Der Dirigent Ulf Schirmer präsentiert mit dem Gewandhausorchester in der Tristan-Musik keine Überwältigungsshow. Der Klang ist sensibel, bleibt zerbrechlich. Mario Schröder nimmt diese Musik unerfüllter Sehnsucht auf in die Sprache seiner Bewegung. Sehr eindrücklich ist z.B. die große Kompanie als eine Gruppe wartender Menschen. Man glaubt ja gar nicht, welche Kraft bei Tänzern von der Bewegungslosigkeit ausgehen kann. Dann − und da gibt es fantastische Lichtstimmungen − immer wieder einzelne Tänzerinnen und Tänzer im Licht und fast schon im selben Augenblick im Verlöschen. Dann eine ganze Gruppe, im Licht, im Dunkel, im Licht.

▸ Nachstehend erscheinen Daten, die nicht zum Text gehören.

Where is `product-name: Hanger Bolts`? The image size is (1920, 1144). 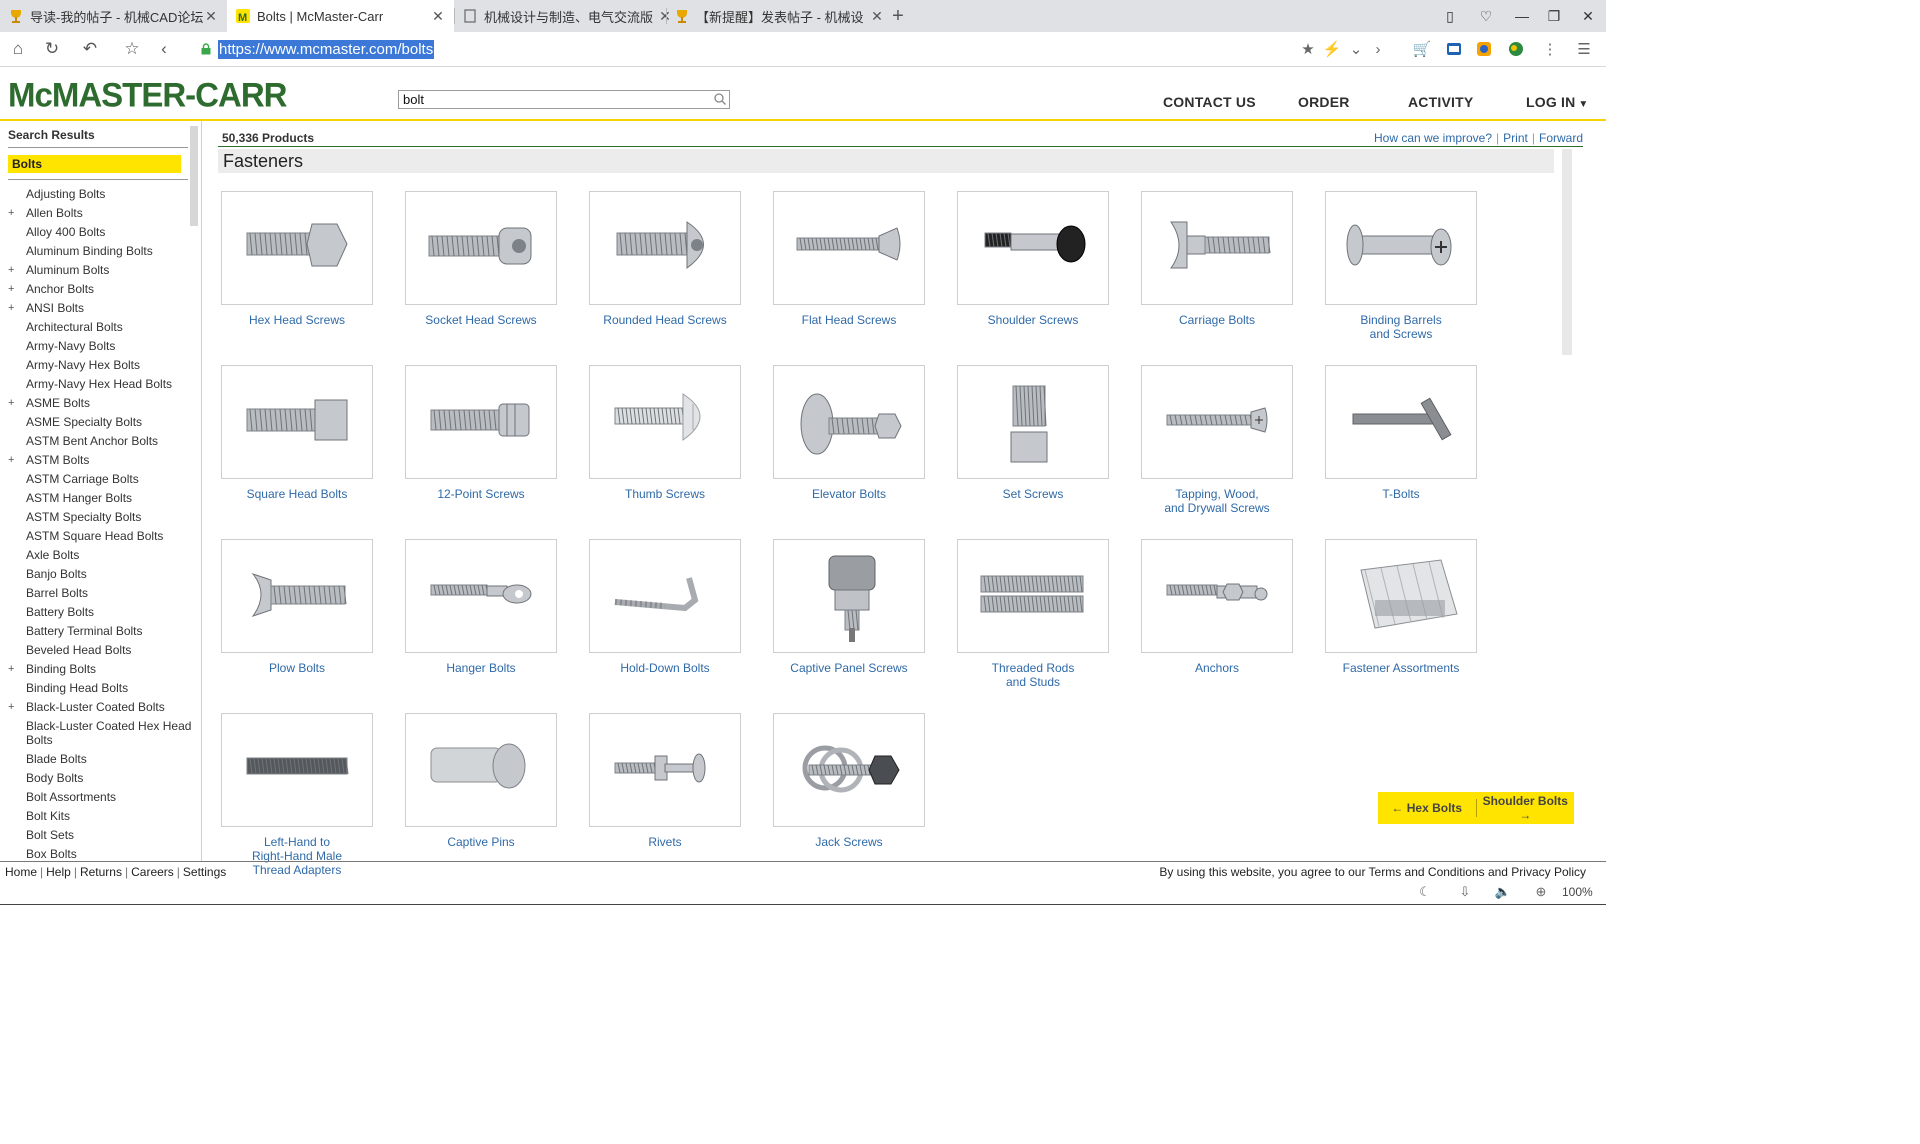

Das sind höchst gelungene Momente vom Werden und Vergehen zu Wagners Musik. Dann der Bruch. Die Musik von Magnus Lindberg, dunkle Klangflächen, wenn man so will − moderne Romantik. Jetzt sind die Tanzmomente konkreter: Beziehungen, Kommen und Gehen. Natürlich bleibt die Sehnsucht das Thema, aber jetzt auch mit spielerischem Überschwang. Dann wieder Wagner pur − Liebestod, mild und leise. Wie er lächelt. Ertrinken, versinken, unbewusst, höchste Lust. Auch der Tanz verlischt. Das Licht wird von den Tänzern genommen.

Drei Teile, insgesamt ein Abend über einsame Menschen und deren Träume dieser Einsamkeit zu entkommen − eben Liebesträume. Romantische Musik, moderne Menschen, das kommt am Ende gut an, das Publikum ist begeistert.